Given data:
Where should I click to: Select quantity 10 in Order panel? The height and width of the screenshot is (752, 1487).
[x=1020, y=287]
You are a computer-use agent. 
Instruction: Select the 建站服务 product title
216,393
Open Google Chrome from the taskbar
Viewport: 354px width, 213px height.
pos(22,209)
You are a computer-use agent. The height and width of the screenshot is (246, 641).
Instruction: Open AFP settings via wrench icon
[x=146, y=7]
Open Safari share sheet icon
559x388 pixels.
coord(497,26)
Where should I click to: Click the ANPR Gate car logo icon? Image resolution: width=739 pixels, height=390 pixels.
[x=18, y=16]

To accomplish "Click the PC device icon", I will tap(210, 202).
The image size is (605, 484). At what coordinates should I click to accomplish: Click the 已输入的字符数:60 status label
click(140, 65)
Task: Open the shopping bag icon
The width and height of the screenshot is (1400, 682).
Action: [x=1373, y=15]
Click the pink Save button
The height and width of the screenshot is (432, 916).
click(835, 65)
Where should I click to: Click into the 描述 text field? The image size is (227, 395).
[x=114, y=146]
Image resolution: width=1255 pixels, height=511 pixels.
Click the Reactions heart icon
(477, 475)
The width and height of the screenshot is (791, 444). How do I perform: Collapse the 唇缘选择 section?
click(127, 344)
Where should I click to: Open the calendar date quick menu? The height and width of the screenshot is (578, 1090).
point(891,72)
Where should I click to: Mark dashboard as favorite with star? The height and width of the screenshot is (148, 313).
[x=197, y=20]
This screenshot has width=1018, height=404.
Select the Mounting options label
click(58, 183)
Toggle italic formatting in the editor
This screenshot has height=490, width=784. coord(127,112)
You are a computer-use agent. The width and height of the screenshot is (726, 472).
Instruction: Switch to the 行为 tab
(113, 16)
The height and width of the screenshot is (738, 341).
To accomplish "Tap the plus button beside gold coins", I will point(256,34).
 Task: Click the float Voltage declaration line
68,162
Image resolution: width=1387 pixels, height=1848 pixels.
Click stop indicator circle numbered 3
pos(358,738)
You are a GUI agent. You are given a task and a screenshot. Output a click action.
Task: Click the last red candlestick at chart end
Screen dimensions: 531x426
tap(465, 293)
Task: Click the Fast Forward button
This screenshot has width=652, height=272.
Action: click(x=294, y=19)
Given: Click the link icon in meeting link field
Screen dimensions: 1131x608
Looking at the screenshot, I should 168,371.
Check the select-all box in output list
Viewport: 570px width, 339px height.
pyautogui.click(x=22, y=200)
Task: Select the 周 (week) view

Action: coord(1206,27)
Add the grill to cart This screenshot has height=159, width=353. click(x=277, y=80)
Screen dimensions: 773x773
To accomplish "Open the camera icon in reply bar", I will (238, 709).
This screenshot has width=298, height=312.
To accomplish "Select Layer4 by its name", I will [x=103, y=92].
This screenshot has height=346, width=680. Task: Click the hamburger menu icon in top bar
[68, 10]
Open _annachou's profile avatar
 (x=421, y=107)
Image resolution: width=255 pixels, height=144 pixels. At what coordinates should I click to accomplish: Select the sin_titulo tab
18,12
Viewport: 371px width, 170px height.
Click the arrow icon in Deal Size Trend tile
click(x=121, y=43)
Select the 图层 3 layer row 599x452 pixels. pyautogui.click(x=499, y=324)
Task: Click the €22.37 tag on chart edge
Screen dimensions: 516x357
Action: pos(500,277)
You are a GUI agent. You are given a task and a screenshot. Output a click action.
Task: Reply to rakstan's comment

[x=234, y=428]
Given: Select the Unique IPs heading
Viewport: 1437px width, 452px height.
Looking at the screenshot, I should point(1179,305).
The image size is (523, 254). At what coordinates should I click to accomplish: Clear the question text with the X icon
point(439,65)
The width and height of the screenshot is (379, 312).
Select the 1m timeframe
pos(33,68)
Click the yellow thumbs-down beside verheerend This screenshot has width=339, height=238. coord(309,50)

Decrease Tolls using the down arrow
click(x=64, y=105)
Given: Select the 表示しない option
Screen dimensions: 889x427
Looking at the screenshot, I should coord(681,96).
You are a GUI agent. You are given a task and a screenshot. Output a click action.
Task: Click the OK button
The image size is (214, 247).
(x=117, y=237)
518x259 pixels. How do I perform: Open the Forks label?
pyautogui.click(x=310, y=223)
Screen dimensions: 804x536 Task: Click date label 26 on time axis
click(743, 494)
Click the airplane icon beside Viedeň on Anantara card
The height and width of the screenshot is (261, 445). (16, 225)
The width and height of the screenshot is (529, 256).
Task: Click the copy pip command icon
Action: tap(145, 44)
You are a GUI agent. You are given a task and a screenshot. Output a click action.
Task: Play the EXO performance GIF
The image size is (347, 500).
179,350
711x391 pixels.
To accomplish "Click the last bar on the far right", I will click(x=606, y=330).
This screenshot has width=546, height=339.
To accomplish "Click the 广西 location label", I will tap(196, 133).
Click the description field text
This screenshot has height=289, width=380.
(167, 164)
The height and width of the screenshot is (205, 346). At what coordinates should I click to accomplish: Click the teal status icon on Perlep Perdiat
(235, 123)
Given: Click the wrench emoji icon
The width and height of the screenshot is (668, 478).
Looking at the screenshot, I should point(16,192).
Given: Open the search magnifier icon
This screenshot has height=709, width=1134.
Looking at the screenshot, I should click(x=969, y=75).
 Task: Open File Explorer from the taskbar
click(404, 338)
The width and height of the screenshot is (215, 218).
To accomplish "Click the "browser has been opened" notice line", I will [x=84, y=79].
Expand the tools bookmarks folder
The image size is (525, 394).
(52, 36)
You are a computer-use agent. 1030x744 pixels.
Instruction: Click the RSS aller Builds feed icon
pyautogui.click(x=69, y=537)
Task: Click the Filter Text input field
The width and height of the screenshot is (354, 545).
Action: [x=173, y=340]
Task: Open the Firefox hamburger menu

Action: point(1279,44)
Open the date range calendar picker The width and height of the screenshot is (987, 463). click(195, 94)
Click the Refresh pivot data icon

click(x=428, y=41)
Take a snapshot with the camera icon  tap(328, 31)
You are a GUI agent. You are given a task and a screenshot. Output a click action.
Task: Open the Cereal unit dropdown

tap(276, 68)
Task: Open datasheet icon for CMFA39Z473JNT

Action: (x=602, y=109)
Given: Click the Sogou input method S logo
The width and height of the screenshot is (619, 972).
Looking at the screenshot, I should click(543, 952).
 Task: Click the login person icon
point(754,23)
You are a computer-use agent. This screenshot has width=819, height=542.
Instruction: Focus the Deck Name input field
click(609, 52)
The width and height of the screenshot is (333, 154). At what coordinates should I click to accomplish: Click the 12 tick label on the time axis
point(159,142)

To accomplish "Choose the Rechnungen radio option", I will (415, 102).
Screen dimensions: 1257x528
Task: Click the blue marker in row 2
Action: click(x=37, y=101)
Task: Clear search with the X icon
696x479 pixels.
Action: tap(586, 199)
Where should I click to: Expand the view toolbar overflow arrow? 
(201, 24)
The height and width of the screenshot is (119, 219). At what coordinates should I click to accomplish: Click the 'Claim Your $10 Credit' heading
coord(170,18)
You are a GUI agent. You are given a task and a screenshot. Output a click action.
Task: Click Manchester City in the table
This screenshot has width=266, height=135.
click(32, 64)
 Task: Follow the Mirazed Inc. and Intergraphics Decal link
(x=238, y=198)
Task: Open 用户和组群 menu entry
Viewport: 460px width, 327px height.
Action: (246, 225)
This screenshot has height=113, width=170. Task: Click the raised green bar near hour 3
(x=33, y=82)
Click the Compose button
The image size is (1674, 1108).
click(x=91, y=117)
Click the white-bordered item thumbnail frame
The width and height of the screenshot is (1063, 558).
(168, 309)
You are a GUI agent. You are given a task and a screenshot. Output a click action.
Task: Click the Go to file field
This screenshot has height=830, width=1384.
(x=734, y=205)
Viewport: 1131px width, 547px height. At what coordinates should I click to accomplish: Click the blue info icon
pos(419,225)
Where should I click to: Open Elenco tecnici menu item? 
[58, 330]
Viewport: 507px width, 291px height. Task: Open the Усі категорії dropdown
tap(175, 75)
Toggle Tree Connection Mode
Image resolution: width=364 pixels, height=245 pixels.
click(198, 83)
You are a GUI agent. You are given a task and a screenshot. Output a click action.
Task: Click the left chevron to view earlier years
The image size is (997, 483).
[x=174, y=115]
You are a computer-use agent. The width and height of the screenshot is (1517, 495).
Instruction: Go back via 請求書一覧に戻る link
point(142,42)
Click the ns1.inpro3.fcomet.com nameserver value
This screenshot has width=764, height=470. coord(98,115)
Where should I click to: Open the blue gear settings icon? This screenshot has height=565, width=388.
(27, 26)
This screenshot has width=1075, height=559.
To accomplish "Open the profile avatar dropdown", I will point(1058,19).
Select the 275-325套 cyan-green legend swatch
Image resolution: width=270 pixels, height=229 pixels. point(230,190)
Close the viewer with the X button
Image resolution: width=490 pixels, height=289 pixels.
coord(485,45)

Problem statement: Show each line from the material above where the string "chart" can be found.

Exercise answer:
Task: Click the last red candlestick at chart end
Task: Click the €22.37 tag on chart edge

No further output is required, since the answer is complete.